1. Alerting

Alerting

Introduction

In the case of code exceptions occurring an alerting policy should be produced.

This section is a natural follow on from [[Logging]]. As it is the logging that will fire the alerts.

Levels

As we utilise Slim Framework for the back end architecture we should follow the log levels stated within this.

  • Fatal - System is unusable
  • Error - Immediate action required
  • Warn - Warning conditions
  • Info - Normal but significant
  • Debug - Debug information set by developer

The log writer in Slim can be extended to process the alerts we require based on the level we encounter.

Actions

The following actions should occur when a log level is encountered by the system. All previous actions should also be performed.

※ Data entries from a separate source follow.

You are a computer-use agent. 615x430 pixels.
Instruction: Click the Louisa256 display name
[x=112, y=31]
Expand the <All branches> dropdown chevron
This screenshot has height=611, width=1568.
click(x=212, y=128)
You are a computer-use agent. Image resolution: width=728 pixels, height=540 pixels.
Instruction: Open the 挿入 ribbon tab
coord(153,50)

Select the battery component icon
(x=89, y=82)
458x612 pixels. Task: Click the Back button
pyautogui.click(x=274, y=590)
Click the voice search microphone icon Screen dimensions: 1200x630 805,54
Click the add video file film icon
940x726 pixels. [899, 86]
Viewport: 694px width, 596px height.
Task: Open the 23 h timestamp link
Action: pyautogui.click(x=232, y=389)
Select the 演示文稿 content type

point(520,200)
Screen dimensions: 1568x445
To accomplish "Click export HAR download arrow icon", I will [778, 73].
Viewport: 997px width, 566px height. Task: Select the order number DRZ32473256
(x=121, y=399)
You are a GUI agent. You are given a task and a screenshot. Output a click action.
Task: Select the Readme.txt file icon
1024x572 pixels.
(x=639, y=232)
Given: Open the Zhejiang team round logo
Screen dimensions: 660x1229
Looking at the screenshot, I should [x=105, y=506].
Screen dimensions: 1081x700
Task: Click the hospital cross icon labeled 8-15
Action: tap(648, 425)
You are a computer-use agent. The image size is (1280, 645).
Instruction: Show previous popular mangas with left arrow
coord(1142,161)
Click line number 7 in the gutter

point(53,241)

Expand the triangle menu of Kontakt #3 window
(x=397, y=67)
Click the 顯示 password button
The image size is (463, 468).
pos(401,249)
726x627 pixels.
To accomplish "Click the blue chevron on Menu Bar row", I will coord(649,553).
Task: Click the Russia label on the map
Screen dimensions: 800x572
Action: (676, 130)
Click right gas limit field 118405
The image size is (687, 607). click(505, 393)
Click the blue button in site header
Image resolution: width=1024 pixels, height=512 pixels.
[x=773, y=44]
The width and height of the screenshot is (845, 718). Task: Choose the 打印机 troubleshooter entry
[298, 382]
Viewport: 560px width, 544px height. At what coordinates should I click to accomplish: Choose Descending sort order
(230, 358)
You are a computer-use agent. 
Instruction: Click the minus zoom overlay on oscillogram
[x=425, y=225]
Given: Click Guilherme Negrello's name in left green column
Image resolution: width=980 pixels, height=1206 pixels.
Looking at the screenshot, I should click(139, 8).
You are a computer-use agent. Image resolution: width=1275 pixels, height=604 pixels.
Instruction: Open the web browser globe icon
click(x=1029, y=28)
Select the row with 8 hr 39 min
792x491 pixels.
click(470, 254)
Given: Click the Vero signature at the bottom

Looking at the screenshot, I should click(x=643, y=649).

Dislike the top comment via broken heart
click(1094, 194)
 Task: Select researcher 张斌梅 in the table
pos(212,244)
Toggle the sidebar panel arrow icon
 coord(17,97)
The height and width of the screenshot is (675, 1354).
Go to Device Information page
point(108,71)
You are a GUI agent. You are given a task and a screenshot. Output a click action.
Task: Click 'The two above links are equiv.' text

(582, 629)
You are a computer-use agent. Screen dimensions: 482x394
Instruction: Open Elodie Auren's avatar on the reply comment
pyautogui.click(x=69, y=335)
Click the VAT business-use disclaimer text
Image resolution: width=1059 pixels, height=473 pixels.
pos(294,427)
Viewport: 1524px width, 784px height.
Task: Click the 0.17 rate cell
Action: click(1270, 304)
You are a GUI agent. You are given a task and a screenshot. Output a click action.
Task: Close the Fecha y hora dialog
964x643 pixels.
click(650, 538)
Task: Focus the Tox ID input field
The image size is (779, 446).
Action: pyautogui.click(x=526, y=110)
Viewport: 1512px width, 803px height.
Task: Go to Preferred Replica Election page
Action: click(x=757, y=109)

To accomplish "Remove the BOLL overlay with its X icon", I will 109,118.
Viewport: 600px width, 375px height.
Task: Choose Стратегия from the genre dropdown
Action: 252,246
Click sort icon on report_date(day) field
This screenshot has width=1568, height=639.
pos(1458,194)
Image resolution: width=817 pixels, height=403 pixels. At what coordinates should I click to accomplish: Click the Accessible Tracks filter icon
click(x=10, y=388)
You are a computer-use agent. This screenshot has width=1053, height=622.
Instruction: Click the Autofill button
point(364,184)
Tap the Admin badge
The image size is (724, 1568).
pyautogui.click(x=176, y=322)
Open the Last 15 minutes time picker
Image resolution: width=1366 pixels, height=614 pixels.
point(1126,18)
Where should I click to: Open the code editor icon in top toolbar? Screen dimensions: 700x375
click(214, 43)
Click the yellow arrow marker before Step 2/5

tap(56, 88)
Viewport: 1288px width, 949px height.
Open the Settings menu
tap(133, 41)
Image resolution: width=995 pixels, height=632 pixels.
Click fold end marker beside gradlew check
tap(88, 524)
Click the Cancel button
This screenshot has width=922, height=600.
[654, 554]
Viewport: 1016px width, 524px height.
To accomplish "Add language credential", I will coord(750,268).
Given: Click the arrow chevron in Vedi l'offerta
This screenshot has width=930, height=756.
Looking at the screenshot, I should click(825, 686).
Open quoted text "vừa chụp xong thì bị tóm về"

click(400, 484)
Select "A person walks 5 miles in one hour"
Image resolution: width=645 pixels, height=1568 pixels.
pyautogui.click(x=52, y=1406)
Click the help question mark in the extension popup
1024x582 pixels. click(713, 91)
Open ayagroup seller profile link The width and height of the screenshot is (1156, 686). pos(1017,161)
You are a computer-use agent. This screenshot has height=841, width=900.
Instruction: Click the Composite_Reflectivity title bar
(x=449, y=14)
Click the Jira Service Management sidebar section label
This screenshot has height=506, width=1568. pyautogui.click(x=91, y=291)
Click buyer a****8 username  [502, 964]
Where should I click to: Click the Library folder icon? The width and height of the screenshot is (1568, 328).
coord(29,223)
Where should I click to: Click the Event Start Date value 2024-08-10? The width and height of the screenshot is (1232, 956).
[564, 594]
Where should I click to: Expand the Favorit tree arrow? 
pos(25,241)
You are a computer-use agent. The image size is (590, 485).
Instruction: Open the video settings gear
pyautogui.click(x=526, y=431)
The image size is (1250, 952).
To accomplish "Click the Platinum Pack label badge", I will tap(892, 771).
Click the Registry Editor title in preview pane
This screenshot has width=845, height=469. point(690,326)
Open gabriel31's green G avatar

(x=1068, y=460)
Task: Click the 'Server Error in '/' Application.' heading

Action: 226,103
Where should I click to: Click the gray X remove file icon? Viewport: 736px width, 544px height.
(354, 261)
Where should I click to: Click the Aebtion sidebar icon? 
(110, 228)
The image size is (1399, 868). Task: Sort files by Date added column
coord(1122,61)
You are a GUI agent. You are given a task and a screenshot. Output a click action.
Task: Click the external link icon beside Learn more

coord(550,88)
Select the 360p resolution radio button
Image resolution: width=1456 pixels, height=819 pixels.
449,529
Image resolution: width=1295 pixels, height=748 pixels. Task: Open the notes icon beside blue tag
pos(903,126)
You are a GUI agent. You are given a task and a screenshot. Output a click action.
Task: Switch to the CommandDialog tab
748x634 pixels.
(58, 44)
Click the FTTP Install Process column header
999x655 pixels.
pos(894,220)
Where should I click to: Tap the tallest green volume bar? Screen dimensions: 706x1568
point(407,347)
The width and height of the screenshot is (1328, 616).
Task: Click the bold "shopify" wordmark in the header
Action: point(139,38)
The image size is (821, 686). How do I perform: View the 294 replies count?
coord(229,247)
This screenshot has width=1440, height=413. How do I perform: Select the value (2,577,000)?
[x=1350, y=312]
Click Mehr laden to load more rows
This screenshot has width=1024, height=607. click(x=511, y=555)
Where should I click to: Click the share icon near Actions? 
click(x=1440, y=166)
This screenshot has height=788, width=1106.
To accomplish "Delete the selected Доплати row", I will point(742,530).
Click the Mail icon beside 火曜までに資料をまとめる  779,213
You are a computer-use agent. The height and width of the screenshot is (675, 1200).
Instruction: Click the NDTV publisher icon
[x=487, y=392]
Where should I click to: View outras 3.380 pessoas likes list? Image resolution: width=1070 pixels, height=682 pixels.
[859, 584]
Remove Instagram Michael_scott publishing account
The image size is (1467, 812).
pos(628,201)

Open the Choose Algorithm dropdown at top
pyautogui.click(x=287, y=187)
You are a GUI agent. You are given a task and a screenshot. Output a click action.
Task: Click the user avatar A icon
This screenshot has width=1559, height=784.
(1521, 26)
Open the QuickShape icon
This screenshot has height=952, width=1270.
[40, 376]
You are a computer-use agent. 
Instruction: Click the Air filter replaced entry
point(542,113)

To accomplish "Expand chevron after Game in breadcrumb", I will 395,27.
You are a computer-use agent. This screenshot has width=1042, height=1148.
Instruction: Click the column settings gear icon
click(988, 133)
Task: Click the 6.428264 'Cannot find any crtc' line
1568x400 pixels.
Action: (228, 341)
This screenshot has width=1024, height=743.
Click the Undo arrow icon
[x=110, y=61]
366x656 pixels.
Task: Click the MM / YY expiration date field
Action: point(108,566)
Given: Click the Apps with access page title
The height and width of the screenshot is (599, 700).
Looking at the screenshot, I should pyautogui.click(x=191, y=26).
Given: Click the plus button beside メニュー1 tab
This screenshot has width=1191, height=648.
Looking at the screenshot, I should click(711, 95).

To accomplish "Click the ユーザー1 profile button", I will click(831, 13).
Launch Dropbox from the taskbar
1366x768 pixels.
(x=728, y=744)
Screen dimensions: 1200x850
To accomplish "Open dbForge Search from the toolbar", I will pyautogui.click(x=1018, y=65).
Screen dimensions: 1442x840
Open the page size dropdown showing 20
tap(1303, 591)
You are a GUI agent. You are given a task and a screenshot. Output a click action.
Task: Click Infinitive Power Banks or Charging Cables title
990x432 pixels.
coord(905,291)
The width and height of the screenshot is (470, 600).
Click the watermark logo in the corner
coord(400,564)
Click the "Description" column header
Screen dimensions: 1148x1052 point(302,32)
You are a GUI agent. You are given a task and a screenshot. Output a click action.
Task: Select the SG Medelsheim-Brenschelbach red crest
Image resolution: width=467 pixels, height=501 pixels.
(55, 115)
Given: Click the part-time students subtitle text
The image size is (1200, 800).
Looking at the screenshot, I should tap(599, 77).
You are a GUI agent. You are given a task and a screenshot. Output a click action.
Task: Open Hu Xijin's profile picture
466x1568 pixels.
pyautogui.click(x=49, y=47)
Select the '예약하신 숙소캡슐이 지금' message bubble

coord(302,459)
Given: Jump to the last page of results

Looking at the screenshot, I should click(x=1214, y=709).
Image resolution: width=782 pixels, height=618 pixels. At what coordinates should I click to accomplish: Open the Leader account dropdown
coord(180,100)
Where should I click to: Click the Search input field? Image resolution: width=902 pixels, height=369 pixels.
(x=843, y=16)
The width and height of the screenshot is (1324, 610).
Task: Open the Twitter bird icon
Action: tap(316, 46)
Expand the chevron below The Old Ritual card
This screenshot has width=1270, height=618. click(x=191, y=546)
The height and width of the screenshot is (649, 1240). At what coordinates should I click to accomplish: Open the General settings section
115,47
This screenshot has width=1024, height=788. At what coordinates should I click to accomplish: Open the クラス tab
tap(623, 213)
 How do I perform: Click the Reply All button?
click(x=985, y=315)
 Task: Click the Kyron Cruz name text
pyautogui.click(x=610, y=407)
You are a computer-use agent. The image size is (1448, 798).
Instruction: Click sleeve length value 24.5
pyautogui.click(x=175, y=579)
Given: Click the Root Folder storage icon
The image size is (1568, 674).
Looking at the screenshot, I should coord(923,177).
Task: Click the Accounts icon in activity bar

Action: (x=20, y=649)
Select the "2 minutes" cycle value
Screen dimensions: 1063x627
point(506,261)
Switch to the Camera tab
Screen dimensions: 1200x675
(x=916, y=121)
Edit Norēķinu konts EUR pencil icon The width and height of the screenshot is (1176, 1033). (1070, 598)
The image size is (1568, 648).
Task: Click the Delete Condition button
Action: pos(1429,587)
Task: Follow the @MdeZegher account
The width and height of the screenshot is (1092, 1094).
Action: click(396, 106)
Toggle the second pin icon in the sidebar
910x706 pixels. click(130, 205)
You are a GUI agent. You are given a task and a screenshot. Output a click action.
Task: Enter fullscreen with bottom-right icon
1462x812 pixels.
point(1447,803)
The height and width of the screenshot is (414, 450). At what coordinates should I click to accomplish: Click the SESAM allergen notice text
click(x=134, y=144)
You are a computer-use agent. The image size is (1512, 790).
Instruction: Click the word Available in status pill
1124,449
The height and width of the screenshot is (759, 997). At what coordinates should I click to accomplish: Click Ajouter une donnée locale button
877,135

So a Fatal error will require, logging, email, SMS and pushing site into maintenance mode. This may occur for instance if the database is no longer accessible.

  • Fatal
    • Set site into maintenance mode
  • Error
    • Send SMS to IT team
  • Warn
  • Info
    • Log into the database
  • Debug
    • No action required

Be advised that there needs to be some buffering on messages sent out. For instance a piece of code could generate many fatal errors in a single scenario. Sending out ten SMS is not advised.

Server Monitoring

Sometimes it may not be possible to send alerts out via code, if the service is actually crippled. This is where we need to monitor server health.

For servers hosted at Amazon we can set-up AWS CloudWatch

Tools

Email

Use Mutt to send out alerting emails

bash $ echo "This is the body" | mutt -s "Hello Ian" -- [email protected] < /dev/null

SMS

Find a cheap SMS provider to send to Thai phones.